Exactly the lines below from the one with "You are a computer-use agent. Screen dimensions: 800x388" up to and including the one with "Given: Switch to TradingView chart mode" make up the answer, with nothing else added.

Dataset entries
/---
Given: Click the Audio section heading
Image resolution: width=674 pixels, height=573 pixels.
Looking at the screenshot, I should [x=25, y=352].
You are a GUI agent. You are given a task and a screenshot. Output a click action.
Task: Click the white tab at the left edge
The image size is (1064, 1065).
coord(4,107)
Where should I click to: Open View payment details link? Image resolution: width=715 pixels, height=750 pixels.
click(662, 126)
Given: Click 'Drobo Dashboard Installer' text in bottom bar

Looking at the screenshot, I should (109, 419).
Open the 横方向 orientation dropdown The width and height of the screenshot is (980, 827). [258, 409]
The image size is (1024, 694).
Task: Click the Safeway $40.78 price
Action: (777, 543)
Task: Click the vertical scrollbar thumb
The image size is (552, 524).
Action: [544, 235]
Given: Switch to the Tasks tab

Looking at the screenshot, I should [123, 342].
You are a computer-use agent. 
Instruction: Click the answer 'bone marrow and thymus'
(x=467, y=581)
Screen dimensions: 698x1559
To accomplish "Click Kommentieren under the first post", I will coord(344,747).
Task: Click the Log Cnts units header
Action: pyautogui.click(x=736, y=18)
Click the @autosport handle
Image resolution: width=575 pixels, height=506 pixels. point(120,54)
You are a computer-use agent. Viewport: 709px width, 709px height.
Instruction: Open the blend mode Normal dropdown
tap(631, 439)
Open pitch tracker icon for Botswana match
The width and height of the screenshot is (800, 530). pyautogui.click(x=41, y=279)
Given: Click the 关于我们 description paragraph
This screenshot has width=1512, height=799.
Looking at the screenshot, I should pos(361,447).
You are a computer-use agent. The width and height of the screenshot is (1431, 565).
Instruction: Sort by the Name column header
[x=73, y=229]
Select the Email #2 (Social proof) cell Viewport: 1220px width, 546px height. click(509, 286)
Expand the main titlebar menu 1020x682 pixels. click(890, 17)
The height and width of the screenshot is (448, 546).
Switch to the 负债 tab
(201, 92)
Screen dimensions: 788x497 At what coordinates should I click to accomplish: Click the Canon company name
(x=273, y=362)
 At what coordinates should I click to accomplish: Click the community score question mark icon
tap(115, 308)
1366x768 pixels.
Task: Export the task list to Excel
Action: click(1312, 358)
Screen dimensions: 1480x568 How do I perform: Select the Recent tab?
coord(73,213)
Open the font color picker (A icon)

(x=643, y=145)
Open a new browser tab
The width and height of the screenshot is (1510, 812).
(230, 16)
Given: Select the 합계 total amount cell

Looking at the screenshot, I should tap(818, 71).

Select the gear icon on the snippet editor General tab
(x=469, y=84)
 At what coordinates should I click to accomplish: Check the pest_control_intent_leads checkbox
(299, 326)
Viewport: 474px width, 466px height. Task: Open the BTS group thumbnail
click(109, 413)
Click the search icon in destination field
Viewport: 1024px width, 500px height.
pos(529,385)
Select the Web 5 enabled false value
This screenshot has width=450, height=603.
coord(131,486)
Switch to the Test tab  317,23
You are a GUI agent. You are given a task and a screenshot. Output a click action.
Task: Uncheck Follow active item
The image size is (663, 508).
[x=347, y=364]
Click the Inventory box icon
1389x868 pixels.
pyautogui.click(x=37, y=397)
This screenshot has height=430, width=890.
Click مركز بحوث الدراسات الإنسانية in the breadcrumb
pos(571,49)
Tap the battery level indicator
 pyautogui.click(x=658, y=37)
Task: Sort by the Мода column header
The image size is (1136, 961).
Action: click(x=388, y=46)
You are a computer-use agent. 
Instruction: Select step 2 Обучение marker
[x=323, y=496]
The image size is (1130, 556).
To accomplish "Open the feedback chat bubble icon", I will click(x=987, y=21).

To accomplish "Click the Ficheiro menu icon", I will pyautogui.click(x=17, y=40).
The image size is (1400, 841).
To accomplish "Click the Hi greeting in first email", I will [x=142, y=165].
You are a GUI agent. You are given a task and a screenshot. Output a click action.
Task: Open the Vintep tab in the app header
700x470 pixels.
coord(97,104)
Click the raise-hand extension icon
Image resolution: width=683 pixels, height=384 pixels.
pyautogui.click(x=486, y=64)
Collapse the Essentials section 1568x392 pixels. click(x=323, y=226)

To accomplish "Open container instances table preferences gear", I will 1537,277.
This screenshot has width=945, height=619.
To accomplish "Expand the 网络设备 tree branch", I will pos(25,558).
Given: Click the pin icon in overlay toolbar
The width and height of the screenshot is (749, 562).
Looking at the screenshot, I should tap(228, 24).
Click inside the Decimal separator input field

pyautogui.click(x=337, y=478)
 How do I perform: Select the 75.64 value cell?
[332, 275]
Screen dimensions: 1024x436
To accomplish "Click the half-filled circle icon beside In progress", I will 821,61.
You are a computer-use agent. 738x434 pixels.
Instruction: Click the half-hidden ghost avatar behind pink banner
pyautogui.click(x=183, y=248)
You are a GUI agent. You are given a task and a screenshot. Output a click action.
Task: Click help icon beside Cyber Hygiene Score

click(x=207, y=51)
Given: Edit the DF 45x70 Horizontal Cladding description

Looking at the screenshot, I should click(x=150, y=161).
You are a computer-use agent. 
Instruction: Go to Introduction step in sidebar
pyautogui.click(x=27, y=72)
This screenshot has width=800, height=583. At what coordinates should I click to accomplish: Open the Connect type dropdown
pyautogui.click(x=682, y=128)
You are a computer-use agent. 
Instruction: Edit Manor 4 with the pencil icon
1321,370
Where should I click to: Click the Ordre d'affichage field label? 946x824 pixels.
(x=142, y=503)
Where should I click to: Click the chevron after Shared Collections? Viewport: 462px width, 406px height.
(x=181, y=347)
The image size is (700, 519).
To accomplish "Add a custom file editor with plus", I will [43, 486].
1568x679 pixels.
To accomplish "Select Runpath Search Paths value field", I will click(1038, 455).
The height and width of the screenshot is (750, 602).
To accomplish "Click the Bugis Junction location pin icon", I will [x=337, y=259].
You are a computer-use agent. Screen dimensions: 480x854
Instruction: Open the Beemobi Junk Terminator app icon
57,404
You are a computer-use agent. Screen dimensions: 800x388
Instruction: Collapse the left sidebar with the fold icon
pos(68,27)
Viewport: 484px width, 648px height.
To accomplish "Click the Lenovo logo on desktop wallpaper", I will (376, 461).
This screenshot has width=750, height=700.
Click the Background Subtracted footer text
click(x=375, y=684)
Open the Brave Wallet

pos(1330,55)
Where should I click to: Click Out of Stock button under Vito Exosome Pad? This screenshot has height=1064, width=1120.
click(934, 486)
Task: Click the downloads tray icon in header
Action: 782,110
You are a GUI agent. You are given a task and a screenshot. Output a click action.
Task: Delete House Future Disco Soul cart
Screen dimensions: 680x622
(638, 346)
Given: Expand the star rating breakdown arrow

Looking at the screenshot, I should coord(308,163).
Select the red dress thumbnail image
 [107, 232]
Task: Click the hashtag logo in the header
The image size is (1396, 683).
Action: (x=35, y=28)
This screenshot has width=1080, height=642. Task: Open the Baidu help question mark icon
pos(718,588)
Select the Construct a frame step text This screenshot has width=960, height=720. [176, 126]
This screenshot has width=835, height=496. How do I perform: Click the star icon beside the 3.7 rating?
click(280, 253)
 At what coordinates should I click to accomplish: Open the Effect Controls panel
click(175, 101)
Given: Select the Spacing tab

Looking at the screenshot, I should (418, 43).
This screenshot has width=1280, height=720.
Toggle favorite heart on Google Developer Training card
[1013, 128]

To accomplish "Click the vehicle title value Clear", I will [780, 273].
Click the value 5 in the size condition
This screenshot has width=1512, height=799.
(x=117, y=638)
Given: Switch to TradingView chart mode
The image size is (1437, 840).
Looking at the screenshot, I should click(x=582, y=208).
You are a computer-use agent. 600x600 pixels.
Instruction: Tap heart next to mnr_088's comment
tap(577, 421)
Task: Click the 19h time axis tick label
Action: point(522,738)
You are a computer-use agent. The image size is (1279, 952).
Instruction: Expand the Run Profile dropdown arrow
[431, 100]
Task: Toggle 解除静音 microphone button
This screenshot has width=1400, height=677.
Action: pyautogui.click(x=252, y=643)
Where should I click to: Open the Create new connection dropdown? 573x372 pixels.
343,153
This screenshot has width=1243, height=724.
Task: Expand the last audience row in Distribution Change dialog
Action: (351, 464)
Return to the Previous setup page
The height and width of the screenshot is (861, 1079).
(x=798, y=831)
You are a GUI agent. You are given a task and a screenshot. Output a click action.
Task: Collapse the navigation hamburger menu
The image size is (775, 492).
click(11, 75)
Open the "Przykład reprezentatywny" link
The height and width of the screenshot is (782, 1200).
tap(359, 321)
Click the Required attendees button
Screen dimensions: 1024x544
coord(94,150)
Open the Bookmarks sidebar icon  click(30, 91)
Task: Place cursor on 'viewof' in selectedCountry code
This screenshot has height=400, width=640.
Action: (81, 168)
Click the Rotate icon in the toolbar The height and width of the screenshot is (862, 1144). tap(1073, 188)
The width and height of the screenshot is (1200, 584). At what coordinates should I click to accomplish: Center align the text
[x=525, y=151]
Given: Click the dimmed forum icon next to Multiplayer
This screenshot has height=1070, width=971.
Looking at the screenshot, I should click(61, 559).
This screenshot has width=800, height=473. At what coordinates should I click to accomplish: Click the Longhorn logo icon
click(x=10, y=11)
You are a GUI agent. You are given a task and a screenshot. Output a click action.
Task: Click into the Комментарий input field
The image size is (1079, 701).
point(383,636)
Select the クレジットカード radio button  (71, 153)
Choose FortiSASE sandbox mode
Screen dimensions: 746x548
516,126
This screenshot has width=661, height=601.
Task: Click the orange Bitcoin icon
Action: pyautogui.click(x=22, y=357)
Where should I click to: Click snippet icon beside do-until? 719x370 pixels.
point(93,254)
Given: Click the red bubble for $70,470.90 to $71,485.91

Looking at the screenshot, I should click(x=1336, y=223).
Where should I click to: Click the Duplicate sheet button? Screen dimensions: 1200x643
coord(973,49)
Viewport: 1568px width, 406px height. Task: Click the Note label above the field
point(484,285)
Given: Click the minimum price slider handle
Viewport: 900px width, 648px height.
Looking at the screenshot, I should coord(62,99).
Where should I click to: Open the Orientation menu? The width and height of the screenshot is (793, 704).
\---
**Task solution**
You are a computer-use agent. Screen dimensions: 800x388
Instruction: Collapse the left sidebar with the fold icon
pos(68,27)
Viewport: 484px width, 648px height.
To accomplish "Click the Lenovo logo on desktop wallpaper", I will (376, 461).
This screenshot has width=750, height=700.
Click the Background Subtracted footer text
click(x=375, y=684)
Open the Brave Wallet

pos(1330,55)
Where should I click to: Click Out of Stock button under Vito Exosome Pad? This screenshot has height=1064, width=1120.
click(934, 486)
Task: Click the downloads tray icon in header
Action: 782,110
You are a GUI agent. You are given a task and a screenshot. Output a click action.
Task: Delete House Future Disco Soul cart
Screen dimensions: 680x622
(638, 346)
Given: Expand the star rating breakdown arrow

Looking at the screenshot, I should coord(308,163).
Select the red dress thumbnail image
 [107, 232]
Task: Click the hashtag logo in the header
The image size is (1396, 683).
Action: (x=35, y=28)
This screenshot has width=1080, height=642. Task: Open the Baidu help question mark icon
pos(718,588)
Select the Construct a frame step text This screenshot has width=960, height=720. [176, 126]
This screenshot has width=835, height=496. How do I perform: Click the star icon beside the 3.7 rating?
click(280, 253)
 At what coordinates should I click to accomplish: Open the Effect Controls panel
click(175, 101)
Given: Select the Spacing tab

Looking at the screenshot, I should (418, 43).
This screenshot has width=1280, height=720.
Toggle favorite heart on Google Developer Training card
[1013, 128]

To accomplish "Click the vehicle title value Clear", I will [780, 273].
Click the value 5 in the size condition
This screenshot has width=1512, height=799.
(x=117, y=638)
Given: Switch to TradingView chart mode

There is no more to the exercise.